Жизнь частную пройдя, ведя ее к концу
Я сообщаю частному лицу
Подробности из жизни тунеядца,
Подобной воздуху, подобной холодцу
Хрусталика, и я ее несу
Со страхом поскользнуться, рассмеяться
И прикоснуться наконец к его лицу

"Вот-то не заплачу, - наплевать на все!

Веселая такая девчонка!"

Когда человек пишет:

Отец мой - китаец
Татарка - мать моя
А дед по этой ветви - муллою был
Родился я в Якутии
А схоронил отца в Абхазии, -

это его личное дело. Смешение кровей имеет значение только в лаборатории Мичурина, когда искомый результат предсказывается с той или иной степенью достоверности. Но в остальном свершается таинство: рождается человек.

Когда человек пишет:

У меня на глазах они стали
Стесняться что собаки что по паре
Лап и острое обоняние -
Я их утешал и так и эдак
Даже говорил: что в жизни не бывает -
А они переминаются с... в общем
С одной на другую а все равно собаки
Говорят сокрушенно
человек становится поэтом, -

все это довольно странно и необъяснимо. Как будто не слишком ново: Маяковский уже давно научил утешать лошадь. Как будто бесперспективно, ибо собаки не утешились. И вообще, тоска собачья - это есенинское всегда с нами.

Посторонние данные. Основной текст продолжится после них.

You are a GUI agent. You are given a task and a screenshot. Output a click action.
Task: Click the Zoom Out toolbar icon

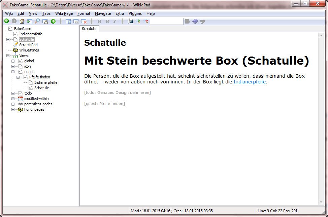click(x=146, y=21)
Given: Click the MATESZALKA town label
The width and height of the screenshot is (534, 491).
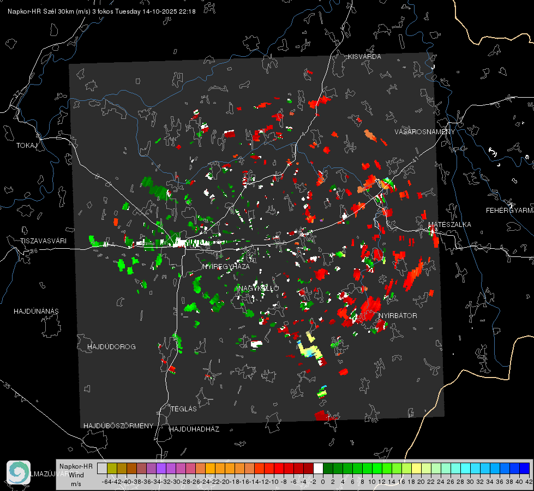Looking at the screenshot, I should coord(449,225).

Но вот Господь в отместку за гордыню человеческую смешал языки, а человек в гордыне посягнул на промысел и научился смешивать языки сам, чтобы получились стихи, чтобы нарушились причинно-следственные связи.

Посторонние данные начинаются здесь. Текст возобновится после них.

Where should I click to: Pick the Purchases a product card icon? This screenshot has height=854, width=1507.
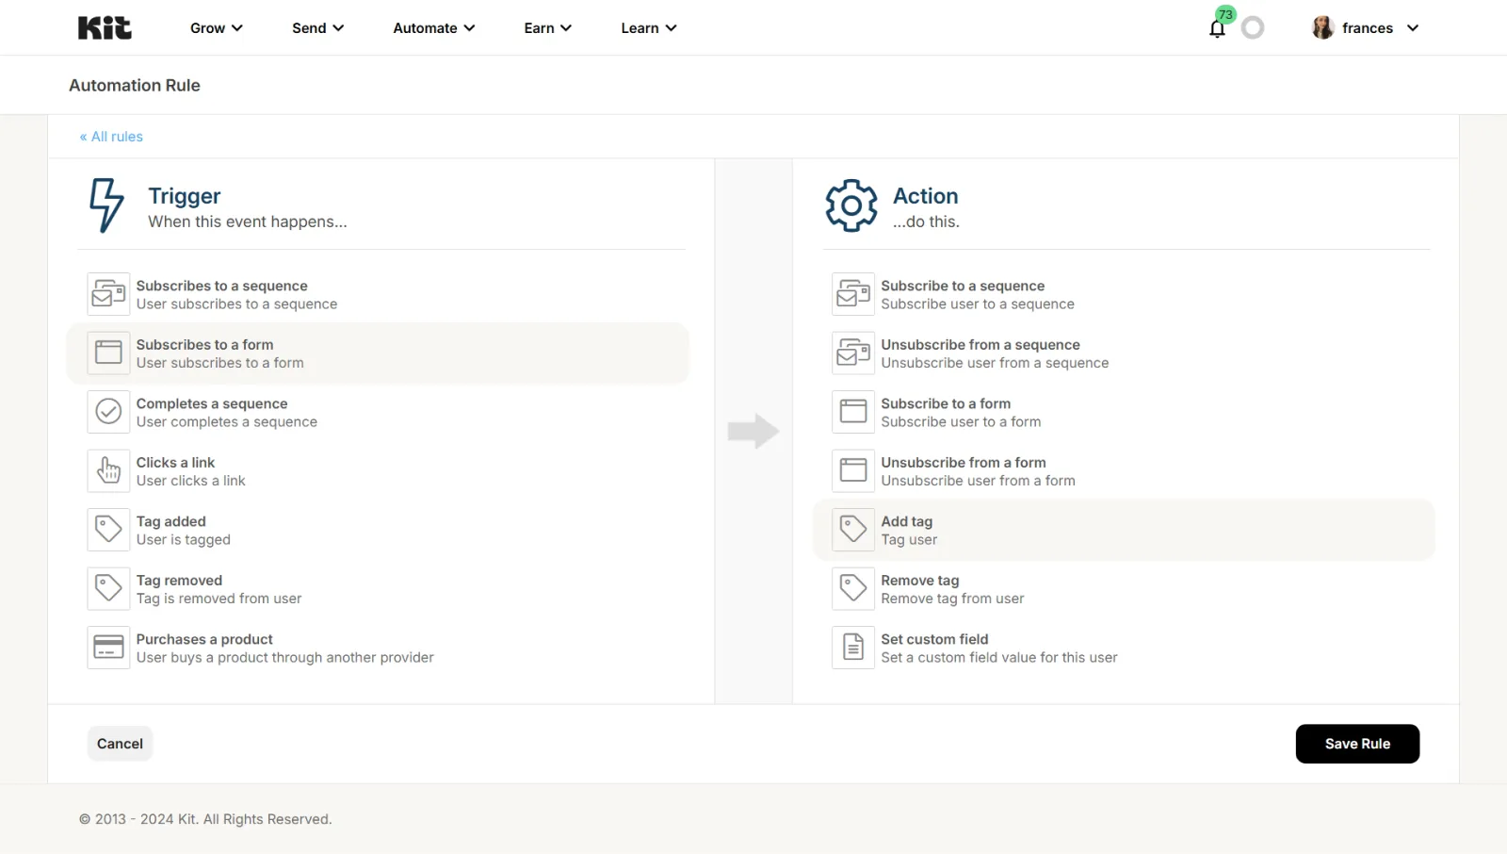tap(108, 648)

Есть человек Виктор Ян, и есть поэт Ян Шанли. И Ян подписывает книгу, называя ее "Шанли", дистанцируясь от поэта или оставив поэту стихи, а себе полиграфию престижной серии ОГИ. Но так или иначе, Ян без Шанли и Шанли без Яна выглядят не вполне достаточными.

Это инверсия, ставшая основным поэтическим приемом Яна. Вне нее существует только биография, с ней случается поэзия. Национальность поэта - один из путей ее реализации.

Но мне наверно как китайцу
Все время хочется персты
Сказать про собственные пальцы

Из чего следует, что китаец - анахронизм хоть и высокого стиля. Первое без второго могло бы быть кокетством, но в сумме выходит иначе.

Инверсия не обладает большим разнообразием, но вполне употребима, чтобы получалась не переводная картинка, а подстрочник. Подстрочник уже перевод, а не отражение, и потому стихи Яна - стихи.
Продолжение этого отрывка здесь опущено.